Jeff Bezos has said “To invent you have to experiment and if you know in advance that it’s going to work, it’s not an experiment.” By that definition Amazon Scout is an enormous experiment.
Scout is a new visual search engine of sorts (within Amazon). It’s aimed at categories where visual appeal is a big part of shoppers’ selection criteria, so furniture, women’s shoes, and lighting are early subjects. Shoppers choose a product subcategory and then give a thumbs up or down to each product image with price. It seems like a simple and intuitive method of culling preferred items from a giant list of possibilities —it is, but without a massive rework, it will be a failed “experiment.”

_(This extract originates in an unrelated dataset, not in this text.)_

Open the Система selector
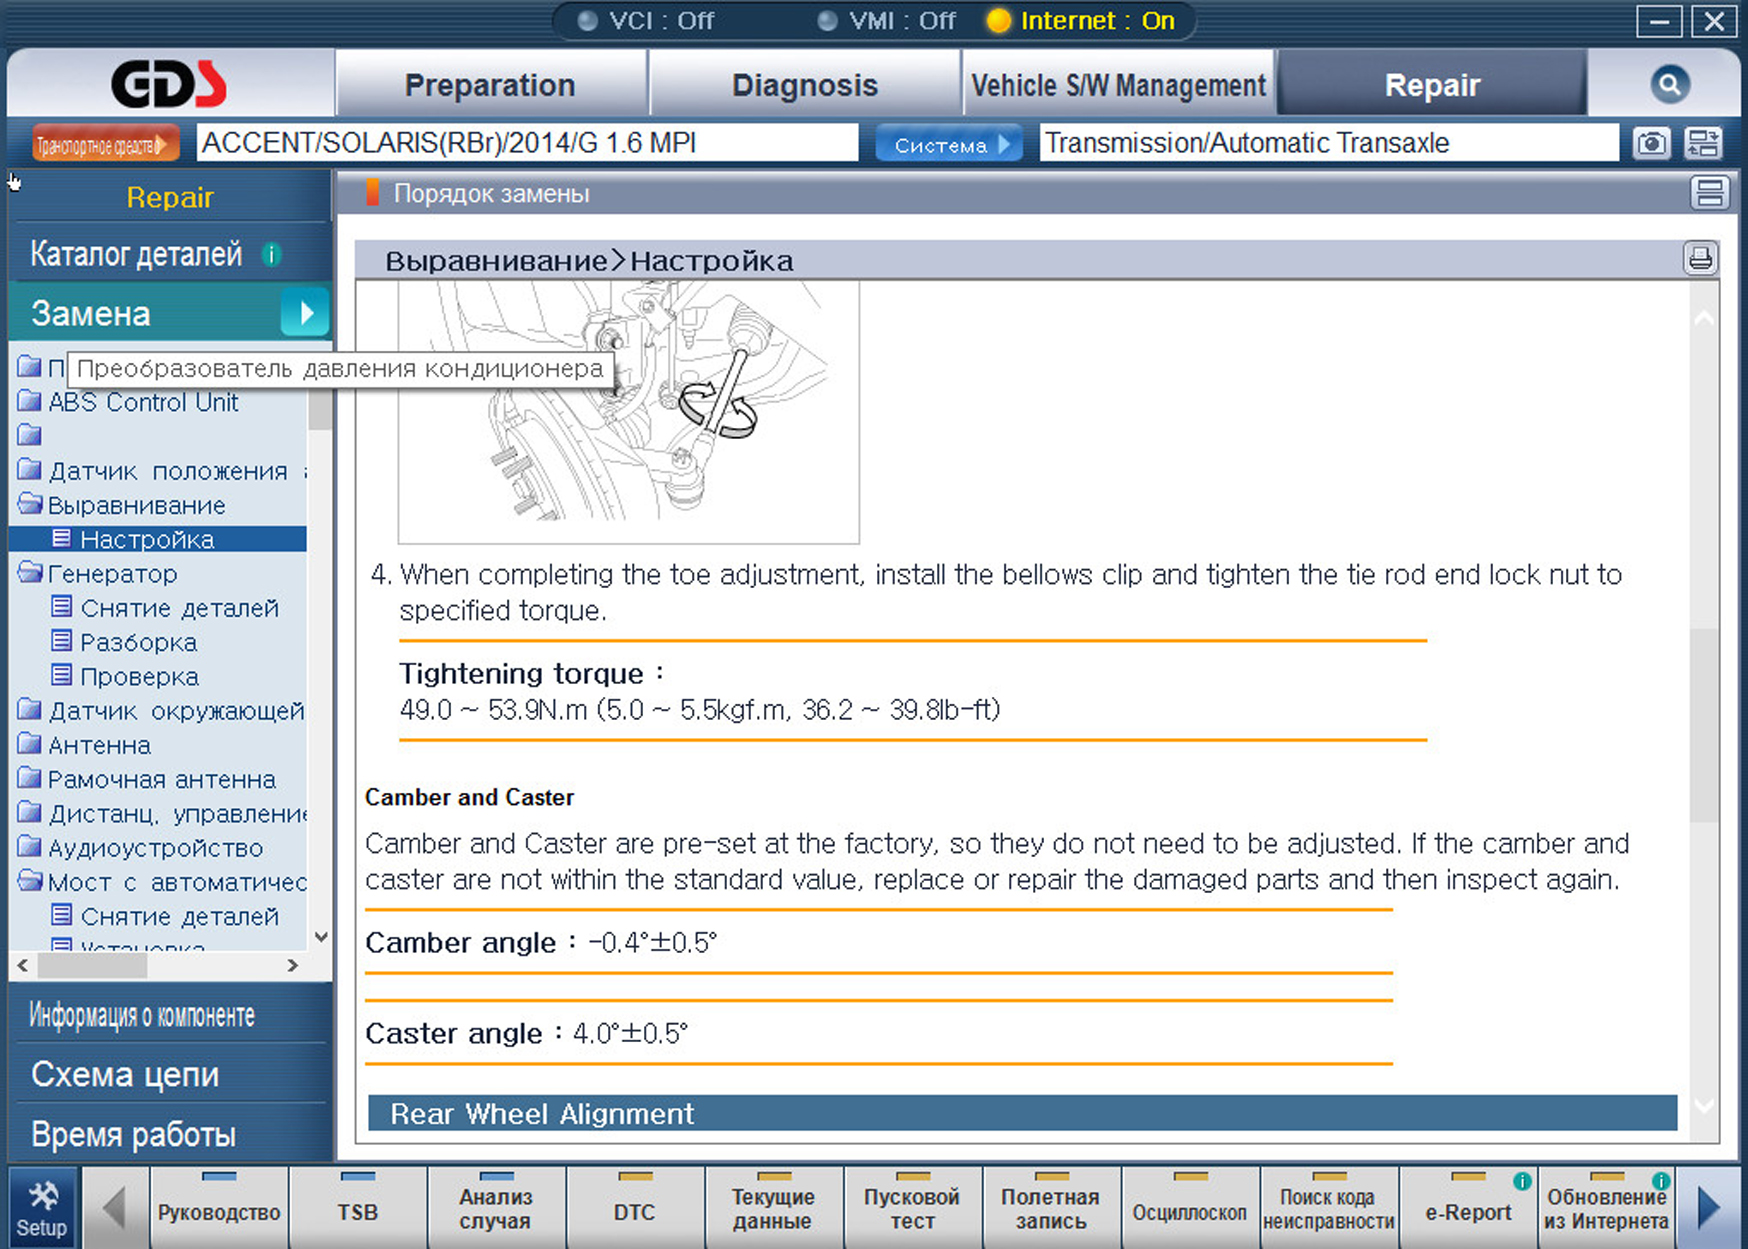Viewport: 1748px width, 1249px height. (x=948, y=144)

The system utilizes machine learning—a form of AI that “learns” from criteria (in this case, a like or dislike) and then makes replacements to the displayed assortment based on similarities or contrasts to the user-ranked item. The more rankings, the more tuned the selection, until, in theory, the product choices displayed are largely purchase candidate items that meet the shopper’s desires.
The major breakpoint is that humans rarely make absolute judgements when it comes to tasks like shopping, especially when there is an emotional component to the goods being considered. Scout forces the normal expanse of gray area multifaceted decision making into one of black or white, which may for shoppers result in unwanted results, time/effort wasted, disappointment, frustration, and/lost discovery opportunities.
And, Scout is further hindered by a cluster of shortcomings including:
- the system’s inability to ascertain the reason for a like or dislike (price, appearance, color, texture, size, etc.)
- the possibility that the algorithms that select what replacements to make may be biased or outright flawed (unintended bias is a huge concern with algorithm design)
- whether there is sufficient/correct product metadata to effectively support the algorithm’s replacement selection process
- (seemingly) no input from a shopper’s prior purchase history
- no convenient access to supplemental product selection attributes including star ratings and user reviews
- expecting users to shop one way for visually oriented items and another for other items—a UI design fail
- Scout is likely as time consuming and probably more, than a well-structured traditional filtered search is at uncovering candidate products and it can lead to a dead end
Scout does allow users to see a “Quick View” pop-up window of product attributes and then within that, either select “See More Details” which opens the standard product description page in a new browser tab, or rank a sub-selection of related products. Surprisingly, ranking the new products apparently does not change the main Scout results page when a shopper returns there. It does populate on the “Your Journey” visual history of sorts in the footer, that allows deselected items to be either quick viewed in a new pop-up window or removed from disliked status, resetting the main Scout results or not, depending upon where the product view originated.
If all of that sounds fairly complex and cumbersome, it is. Additionally, it makes for many screen touches—a rudimentary UX design fault that smacks the principle of creating user delight upside the head. In fact, going beyond simple likes and dislikes generates an experience that reeks of a half-baked product that forgoes a properly considered, tested, and iterated, user-centered design.
Conceivably, if as I believe, Scout will be a washout, not all is lost. In fact, Bezos has said “If you want to be inventive, you have to be willing to fail.” So using some inventiveness, I think the core concept can morph and add utility:
Some critics of Alexa as a shopping tool reference users’ inability to get a good sense of a product they are unfamiliar with from Alexa’s terse aural descriptions—and they have a point. Alexa does need much work to become a viable shopping assistant. But pairing Alexa with the general premise of Scout on the Echo Show device or any device with Alexa and a screen can leverage the best of both. Here’s an illustration:
User: “Alexa show me patio chairs under two hundred dollars.”
Alexa: “Displaying patio chairs under two hundred dollars.”
User: “No. Only lounge chairs.”
Alexa: “Displaying lounge chairs under $200.”
User: “Similar to the third one in the second row, but no yellow chairs.”
Alexa: “Do you like this selection?”
User: “I like the way the second and third look, but am unsure how sturdy they are.”
In the example, the visuals add understanding that brief verbal descriptions lack and the user’s natural spoken language provides an intuitive means to filter search criteria and provide meaningful shopper insights to Alexa.
And BTW, Amazon just announced Alexa Presentation Language (APL) which “…enables you to build interactive voice experiences that include graphics, images, slideshows, and video, and to customize them for different device types.” It sure makes my premise for salvaging the benefit of Scout as an Alexa enhancement a very viable outcome.
But until my predicted Alexa Scout union, expect the usual poorly analyzed press hype around anything Amazon and the rarely reported Amazon customer frustration.
Try it for yourself for a real purchase and see how valuable it is to you.